A recent study by the nonprofit organization Equimundo has found that although more men are increasingly taking on unpaid caretaking responsibilities, they face barriers such as a lack of structural support and persistent gender stereotypes. The survey, which sampled nearly 12,000 individuals across 17 countries, indicates that societal norms and insufficient parental leave policies are some of the structural issues limiting men’s contributions to domestic work.
- The Equimundo study, “State of the World’s Fathers,” indicates that while more men have started participating in unpaid care work, the majority of such work is still shouldered by women and girls. Men also face barriers like gender norms and a lack of supportive structures for child care.
- The survey reveals a significant effect of caregiving balance on emotional wellbeing. Parents who are satisfied with their level of involvement in child-rearing tend to feel more fulfilled and grateful, while those feeling unsupported, mainly financially, tend to find childcare more exhausting.
- Although 122 countries offer paid leave to fathers, only 81 provide full pay for paternity leave, and merely 45 allow 14 weeks or more of paid parental leave for fathers. This lack of adequate parental leave restricts parents, especially fathers, from stepping away from their work responsibilities.

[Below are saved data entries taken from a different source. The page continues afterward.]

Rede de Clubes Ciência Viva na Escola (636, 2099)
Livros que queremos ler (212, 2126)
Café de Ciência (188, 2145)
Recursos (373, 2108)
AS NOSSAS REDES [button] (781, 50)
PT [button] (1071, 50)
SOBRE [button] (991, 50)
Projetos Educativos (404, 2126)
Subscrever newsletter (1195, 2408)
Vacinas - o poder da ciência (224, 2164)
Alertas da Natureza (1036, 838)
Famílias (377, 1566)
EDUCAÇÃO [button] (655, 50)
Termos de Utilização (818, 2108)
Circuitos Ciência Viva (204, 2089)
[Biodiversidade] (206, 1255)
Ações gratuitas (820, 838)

- The gender pay gap further complicates matters as it incentivizes men to stay at work rather than take paternal leave. Until this gap is bridged, the likelihood of women returning to work instead of men remains high.
- The study recommends a cultural shift in teaching boys from an early age about the importance of housework, similar to girls. This could contribute to men becoming more involved in domestic duties in the future.